Apparently, I did. Okay, trust me. This equation applies to a monoatomic gas. All right, what do we need to know? Well, obviously we need to know the thermal wavelength. We need to know the temperature,
but we already know we're at 300 degrees Kelvin. Are we missing any other information? We need to know the number of moles, we need to know the pressure, and we need to know the thermal wavelength. This thermal wavelength is given by this equation right here, which when I looked at it, the first thing I thought is if this is a wavelength
and it's got units of distance, I'm missing where these units of distance are coming from. All right, does this mess have units of distance, meters? Well, if you're not sure, you always should do a dimensional analysis.
Because among other things, the dimensional analysis will not only tell you whether you're going to get the right units out of this mess, it'll tell you what units these other parameters have to have in order to get the right units out of the equation that you need. You need units of distance.
Okay, so if I look at this equation right here, what's H? H is units of joules seconds, right? What's M? M is units, that's mass. That's mass of a single neon atom. All right, units of kilograms. What's units of Boltzmann's constant, joules per Kelvin, units of temperature Kelvin.
Okay, now what do I have to remember? Kilograms, of course, can be reconfigured by just remembering E equals MC squared, so mass is E over C squared. That's joules over meters squared per second squared or joules second squared per meter squared. Boom. Joules second squared per meter squared,
that's a kilogram. I always just remember E equals MC squared and then joules, kilograms, meters per second. Okay? You get useful conversion factors that way, especially for mass. Okay? And so when I cancel all of these units here,
I get meters. All right, so presumably if I use mass here, units of kilograms, joules per second, so forth, I won't get meters. It's surprising, but you do get them. Okay, so now I can put the numbers in.
There's H. What is that guy? That's the molar mass of neon. All right, I want the mass of one neon atom, so I'm going to multiply by one over the number of atoms in a mole. All right, so that's going to be the mass of a neon atom in units of kilograms now, so remember that because that's the molar mass of neon
in units of kilograms, not grams. Okay, and if I run these numbers in my calculator, I get 2.748 times 10 to the minus 11 meters, or 27.5 picometers. That's a really short distance. All right, this thermal wavelength is tiny.
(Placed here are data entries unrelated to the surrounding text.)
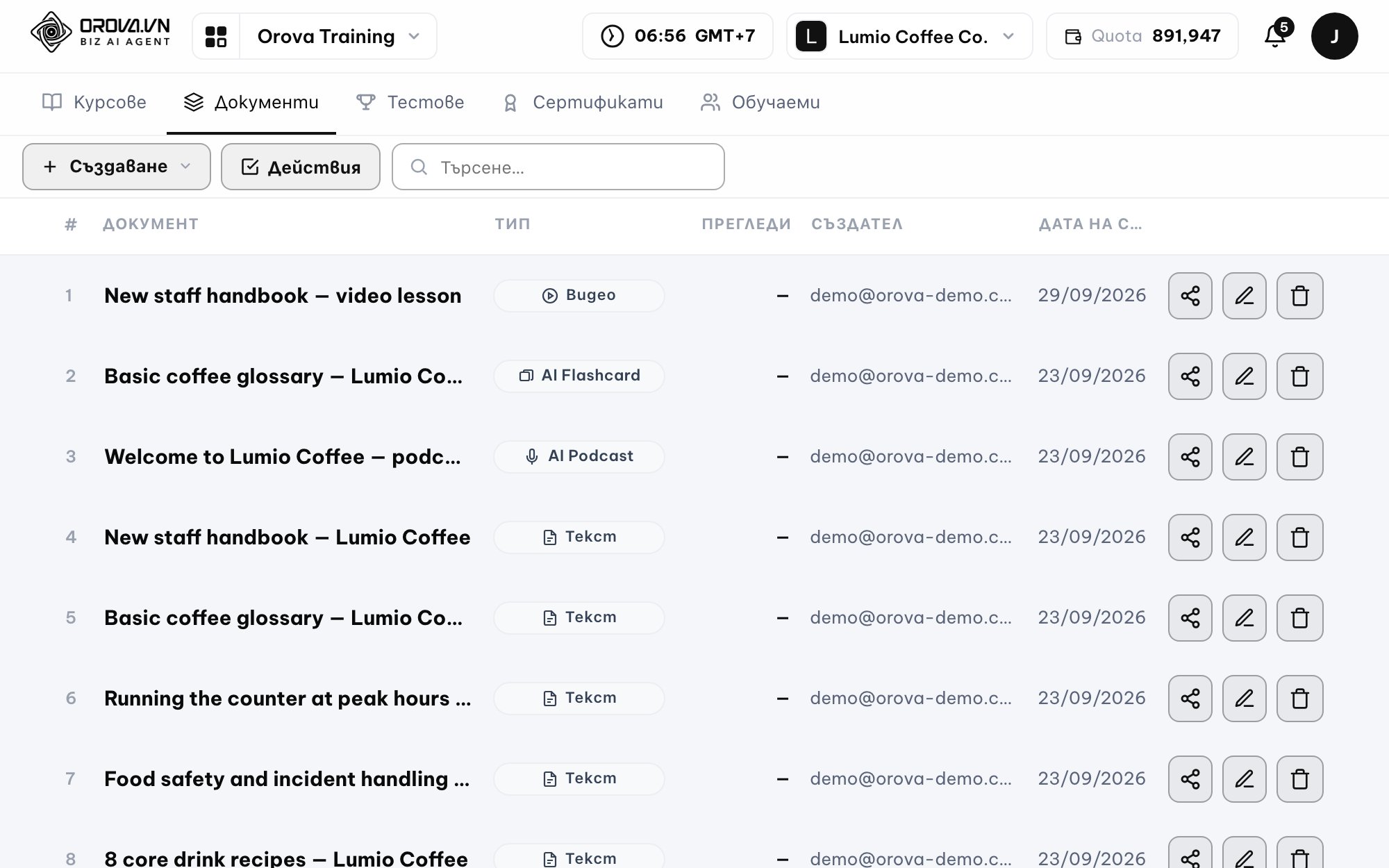Edit the AI Flashcard coffee glossary
1389x868 pixels.
point(1244,376)
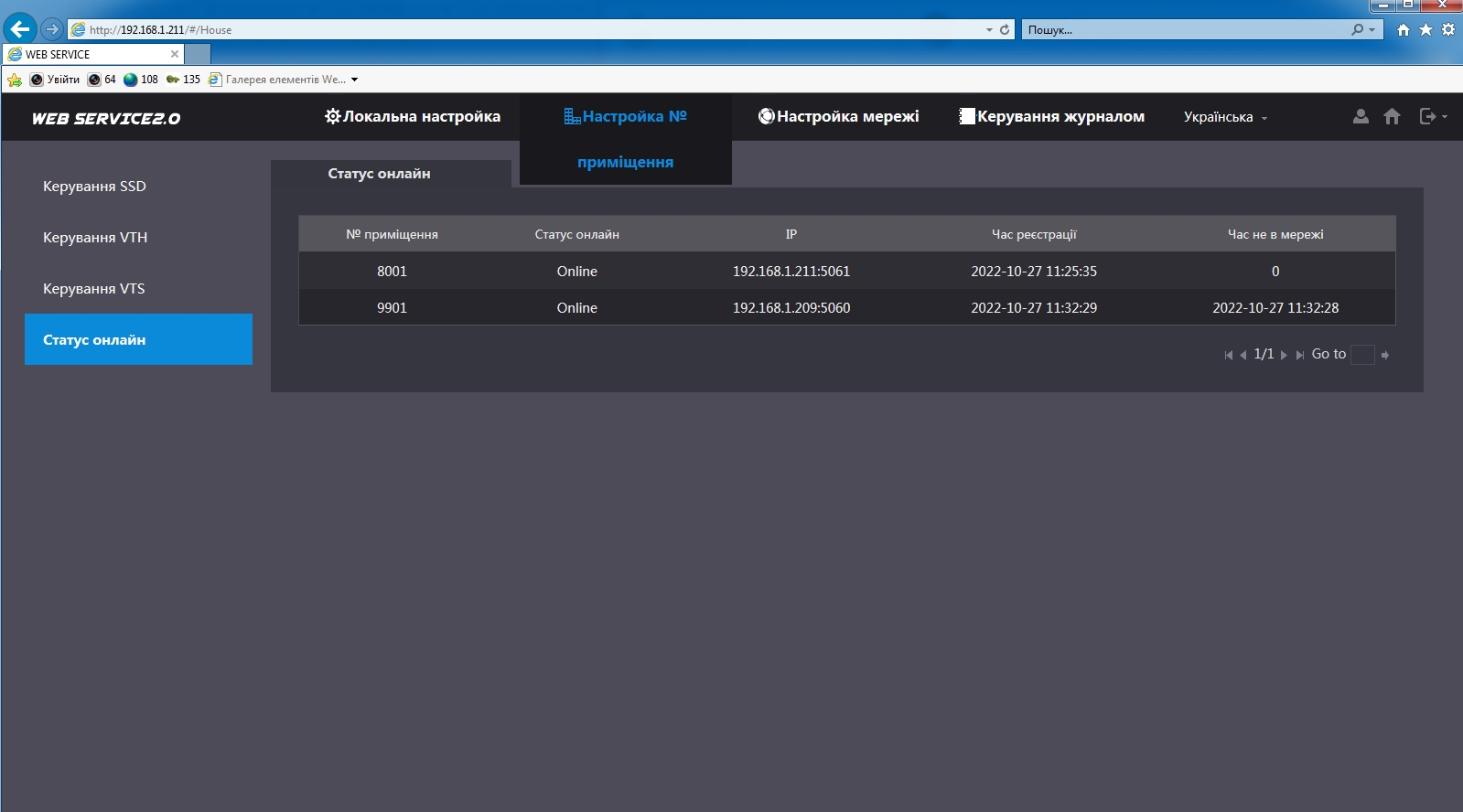Screen dimensions: 1463x812
Task: Go to first page of table
Action: click(x=1229, y=355)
All right, even though we're not at a super high temperature here, all right, this is a tiny thermal wavelength, so we don't really have any intuition about what the thermal wavelength should be. All right, it's going to be tiny. It's going to be a tiny number. Now, this is maybe the first intuition that we have on that.
Okay, so now we can plug everything into this sacro-tetrode equation. All right, N is just going to be one. R, 8.31451 joules per kelvin per mole. Boltzmann's constant, temperature.
What the heck is that? All right, and there's the thermal wavelength right there. Q, all right, what is that? It's the number of pascals in one atm. Now, we're talking about standard molar entropy.
That means one atm, and that means 101,325 pascals. All right, that's a good number to keep in the back of your mind. Okay, so standard means one atm. That's 101,325 pascals,
and a pascal meter cubed is a joule, and so if I run these in my calculator you get 138 joules per kelvin per mole. Entropy is always joules per degree kelvin per mole, not like the energy, joules per mole, joules per kelvin per mole if it's the entropy.
All right, and if I increase the temperature slightly to 298.15 room temperature, I get 146 joules per kelvin per mole. Okay, we're going to do more examples
of the entropy on Wednesday. Now, one confusing thing is that Chapter 13 doesn't say anything about the entropy. Neither is Chapter 14. In Chapter 15, we're jumping around a little bit between Chapters 13, 14, and 15. Is everyone sort of comfortable with that?
Hopefully it will be obvious what topics we're emphasizing as we do this. Okay, so we'll see you Wednesday.